Excerpt:
Canada will “resist” a bank tax, Industry Minister Tony Clement said Tuesday as ministers fanned out across the world to raise opposition to the proposal for avoiding another financial crisis.
“Canada is, and will remain, opposed to a tax that would penalize financial institutions that remained strong and prosperous while many of the world’s banks failed,” Clement told a press conference with Foreign Minister Lawrence Cannon.
“We will resist the bank tax here at home and we seek to convince other heads of government of the virtue of our position,” he said as senior ministers echoed his message in Mumbai, Beijing and Washington.
Attempts to reach international agreement on coordinated bank taxes at last month’s G20 and IMF meetings ran aground.
Nations including Canada and Brazil, whose banking sectors emerged largely unscathed from the financial crisis, objected to the plan, favoring higher capital reserve requirements instead.
[…]Clement said the bank tax would “encourage risky behavior” if it is used to create a bank bailout fund and “reward bad behavior” of those institutions responsible for the recent financial crisis in the first place.
As well, it would “unduly burden” Canadian banks and put them at a “competitive disadvantage” to other financial institutions.
“This tax would reach into consumers’ pockets and punish our financial institutions which have taken precautions to avoid the very turmoil that is afflicting other parts of the globe,” Clement lamented.
Stephen Harper is a fiscal conservative. He knows that low interest rates are bad, so he created tax-free savings accounts to get people to work and save their money. And he knows that people who buy houses need to be able to pay for them, and his banking policies reflect that. There is no Democrat-sponsored “Community Reinvestment Act” in Canada to allow the socialist mafia (ACORN) to pressure private banks into making risky loans. And there are no Democrats taking political contributions while blocking attempts to investigate Fannie Mae and Freddie Mac. And there are no bank bailouts!
The Conservative Party of Canada keeps its banking sector squeaky clean. They even plan to cut spending! And the Canadian people support fiscal conservatism. That’s why they aren’t facing the mess we are facing. And they have lower unemployment, too – 8.1% compared to our 9.9%. Canada is kicking our tails! How can this be? How did they manage to elect an economist, while we are stuck with this perpetually-bowing flibbertigibbet and his legions of bloviating boffins, each more corrupt and incompetent than the last? Democrats have no real-life experience! They just had rich parents!
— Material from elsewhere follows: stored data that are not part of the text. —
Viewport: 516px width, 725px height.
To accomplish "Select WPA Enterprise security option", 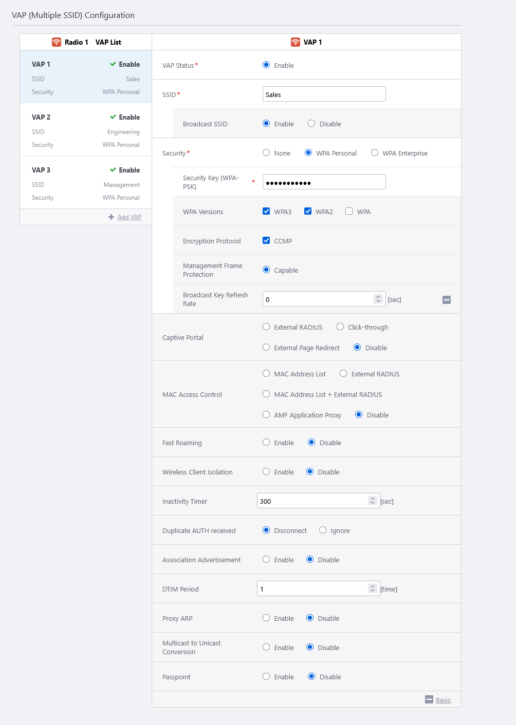I will click(x=375, y=152).
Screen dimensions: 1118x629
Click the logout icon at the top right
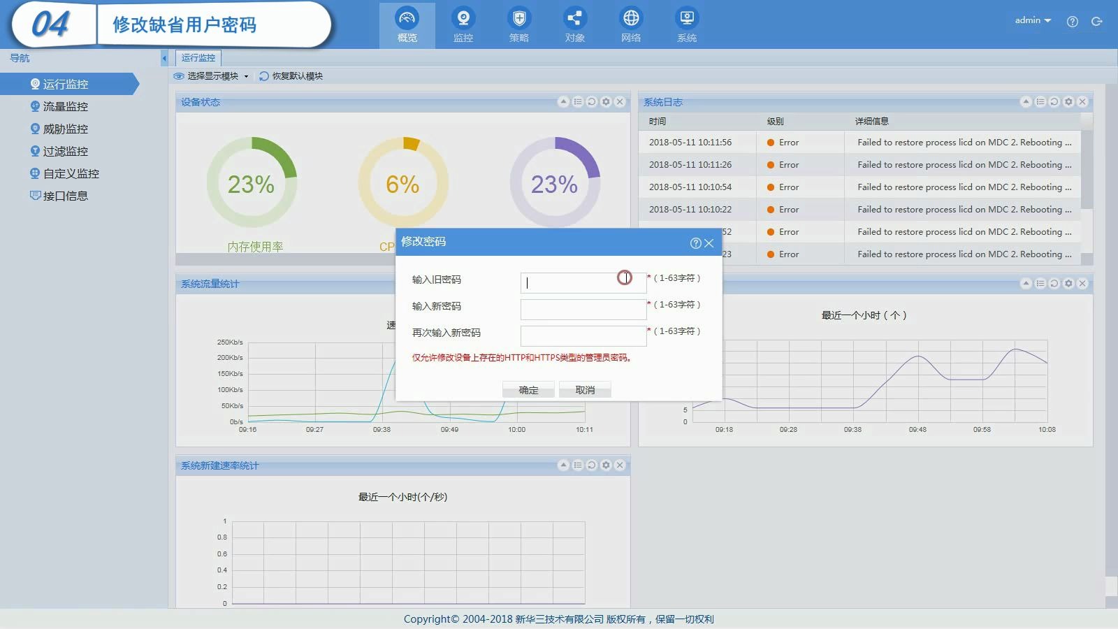coord(1097,22)
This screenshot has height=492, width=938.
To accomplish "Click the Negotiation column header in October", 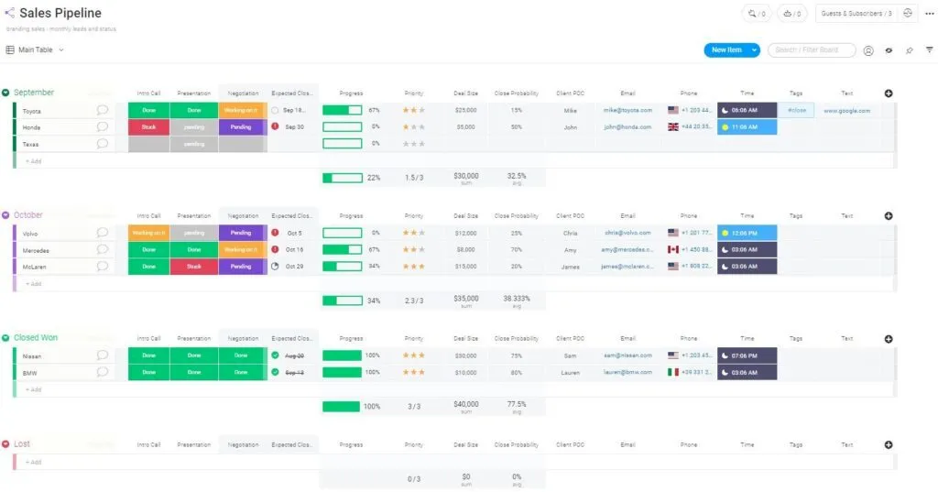I will 242,216.
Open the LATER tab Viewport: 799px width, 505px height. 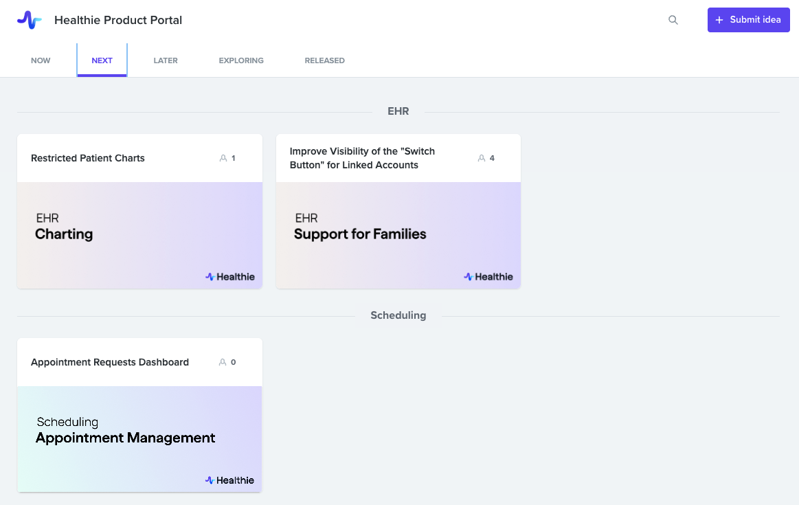pyautogui.click(x=166, y=60)
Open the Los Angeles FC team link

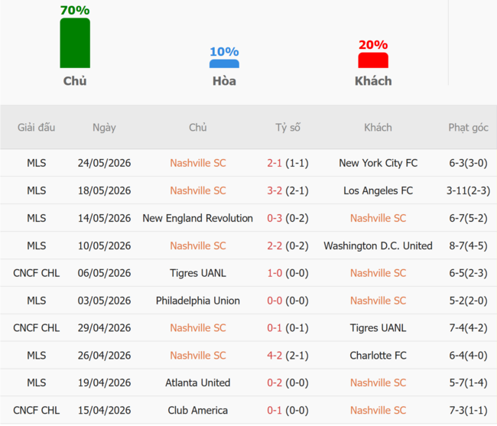tap(378, 190)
Look at this article from the Financial Post.
Excerpt:
“In Canada, there were no taxpayer bailouts of financial institutions, so we believe there is no justification for levies on banks and financial institutions,” Harper said at a news conference following meetings with European Commission President Jose Manuel Barroso and European Council President Herman Van Rompuy.
[…]Canada and the EU are in the midst of negotiating an ambitious trade deal. The Comprehensive Economic and Trade Agreement (CETA) was launched at the 2009 Canada-EU summit and to date, three rounds of negotiations have taken place. There are at least two more to go over the next year.
The deal will give Canada greater access to the markets of the EU’s member countries and will strengthen an economic relationship that is already worth $75-billion in trade. The EU is Canada’s second-largest trading partner after the United States and is also Canada’s second-largest source of direct foreign investment, putting $162-billion into Canada in 2009.
This is grown-up fiscal policy. Government should stay out of the mortgage-lending industry, and sign as many free-trade deals as possible. The exact opposite of what the Obama administration is doing.